(Mondadori, Milano 2007)

Alla presenza dell'autore e di Aòberto, figlio di Nello Rosselli, e con l'intervento del Prof. Simone Neri Serneri dell'Università degli Studi di Siena, il 13 giugno p.v. sarà presentato nella biblioteca dell'ISGREC (ore 18) il nuovo volume di Mimmo Franzinelli "Il delitto Rosselli. 9 giugno 1937. Anatomia di un omicidio politico" (Mondadori, Milano 2007).

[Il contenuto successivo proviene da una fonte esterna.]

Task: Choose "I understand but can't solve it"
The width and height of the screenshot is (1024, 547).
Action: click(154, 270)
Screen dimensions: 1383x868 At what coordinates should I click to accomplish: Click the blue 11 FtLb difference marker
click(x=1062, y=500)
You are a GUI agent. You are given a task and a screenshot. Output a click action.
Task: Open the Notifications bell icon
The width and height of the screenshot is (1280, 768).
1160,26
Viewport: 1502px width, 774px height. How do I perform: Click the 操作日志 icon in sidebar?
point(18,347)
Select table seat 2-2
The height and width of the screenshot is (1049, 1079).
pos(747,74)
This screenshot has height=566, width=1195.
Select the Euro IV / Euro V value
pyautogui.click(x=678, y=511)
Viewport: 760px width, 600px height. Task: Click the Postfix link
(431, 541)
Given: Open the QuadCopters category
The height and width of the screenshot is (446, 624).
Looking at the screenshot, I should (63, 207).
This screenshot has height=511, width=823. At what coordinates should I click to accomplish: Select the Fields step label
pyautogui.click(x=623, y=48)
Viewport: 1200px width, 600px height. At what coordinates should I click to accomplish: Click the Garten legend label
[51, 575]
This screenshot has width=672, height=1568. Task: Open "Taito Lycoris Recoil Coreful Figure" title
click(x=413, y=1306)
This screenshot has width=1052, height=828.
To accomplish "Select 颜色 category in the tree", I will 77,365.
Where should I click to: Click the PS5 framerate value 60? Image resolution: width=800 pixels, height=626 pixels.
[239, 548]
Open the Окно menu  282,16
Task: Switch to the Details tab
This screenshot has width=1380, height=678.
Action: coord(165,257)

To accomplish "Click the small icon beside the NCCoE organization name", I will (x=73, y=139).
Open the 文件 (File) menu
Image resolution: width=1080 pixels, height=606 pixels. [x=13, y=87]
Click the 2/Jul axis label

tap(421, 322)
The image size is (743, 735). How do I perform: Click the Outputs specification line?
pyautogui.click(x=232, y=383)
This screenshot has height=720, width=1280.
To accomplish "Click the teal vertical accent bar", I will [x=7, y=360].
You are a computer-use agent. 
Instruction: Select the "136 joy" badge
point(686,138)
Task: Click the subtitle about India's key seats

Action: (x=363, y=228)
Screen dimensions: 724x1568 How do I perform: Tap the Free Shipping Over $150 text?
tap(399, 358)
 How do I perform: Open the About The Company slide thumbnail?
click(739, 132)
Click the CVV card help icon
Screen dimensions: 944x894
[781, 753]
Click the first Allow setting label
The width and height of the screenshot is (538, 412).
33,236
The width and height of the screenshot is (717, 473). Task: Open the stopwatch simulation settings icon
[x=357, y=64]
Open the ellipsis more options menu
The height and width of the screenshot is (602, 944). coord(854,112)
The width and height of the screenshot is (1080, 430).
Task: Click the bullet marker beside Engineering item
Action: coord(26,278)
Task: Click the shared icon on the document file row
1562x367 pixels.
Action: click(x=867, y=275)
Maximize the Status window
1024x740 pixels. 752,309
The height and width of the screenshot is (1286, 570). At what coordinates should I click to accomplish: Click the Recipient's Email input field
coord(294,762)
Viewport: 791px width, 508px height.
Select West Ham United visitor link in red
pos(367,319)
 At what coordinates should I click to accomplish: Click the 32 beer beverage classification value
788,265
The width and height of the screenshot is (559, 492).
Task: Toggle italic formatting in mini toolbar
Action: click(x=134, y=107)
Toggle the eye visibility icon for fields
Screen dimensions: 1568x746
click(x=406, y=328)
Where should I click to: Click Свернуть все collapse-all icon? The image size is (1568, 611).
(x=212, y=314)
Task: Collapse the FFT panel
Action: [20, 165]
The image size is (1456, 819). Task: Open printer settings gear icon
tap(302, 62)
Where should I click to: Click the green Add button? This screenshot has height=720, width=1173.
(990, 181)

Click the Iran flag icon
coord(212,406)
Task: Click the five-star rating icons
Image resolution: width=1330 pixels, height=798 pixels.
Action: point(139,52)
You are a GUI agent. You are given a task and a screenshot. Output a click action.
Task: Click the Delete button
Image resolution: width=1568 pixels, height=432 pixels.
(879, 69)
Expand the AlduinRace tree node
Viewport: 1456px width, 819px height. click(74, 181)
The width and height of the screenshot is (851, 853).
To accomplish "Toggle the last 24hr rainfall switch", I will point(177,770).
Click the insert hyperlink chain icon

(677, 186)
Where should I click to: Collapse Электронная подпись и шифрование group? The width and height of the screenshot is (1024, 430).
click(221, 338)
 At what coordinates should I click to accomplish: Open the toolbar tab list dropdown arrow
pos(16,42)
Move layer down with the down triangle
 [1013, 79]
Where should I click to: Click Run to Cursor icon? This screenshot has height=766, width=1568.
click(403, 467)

Con questo volume Mimmo Franzinelli conclude una ricerca
avviata sul finire degli anni ‘90 e incentrata sul reperimento di materiale
d'archivio di enorme interesse, capace di offrire una nuova valutazione dei
fatti che portarono all’assassinio dei fratelli Rosselli, il 9 giugno
1937, da parte di sicari della Cagoule, un'organizzazione filofascista
francese. Oltre che al 1937, l'attenzione è rivolta a quanto è
accaduto dopo il delitto, ai depistaggi orchestrati dalla stampa di regime,
ai comportamenti degli imputati e della magistratura, alle macchinazioni del
Ministro Galeazzo Ciano e del suo capogabinetto Filippo Anfuso, alla storia
della Cagoule e dei suoi membri. Nonostante le prove emerse e al
di là di alcune condanne degli esecutori materiali del delitto, i processi
celebrati prima in Francia e poi, nel 1945 e nel 1949 nell'Italia ormai liberata
dal fascismo, non hanno mai stabilito la verità. Chi furono i veri
mandanti del delitto? Perché Carlo Rosselli diventò obiettivo
prioritario del terrorismo internazionale? Quale fu l'intreccio di relazioni
tra controspionaggio militare, ambienti della destra francese e Ministero
degli Esteri? A settant'anni di distanza, uno dei grandi delitti politici
del fascismo resta una storia di giustizia mancata.
Il vasto materiale oggi disponibile – fonti processuali inedite, rapporti
di polizia, nuove acquisizioni storiografiche – permette una riconsiderazione
complessiva degli eventi «nel pieno convincimento» sostiene
Franzinelli «che, ad ascoltarli, i morti la storia la raccontano».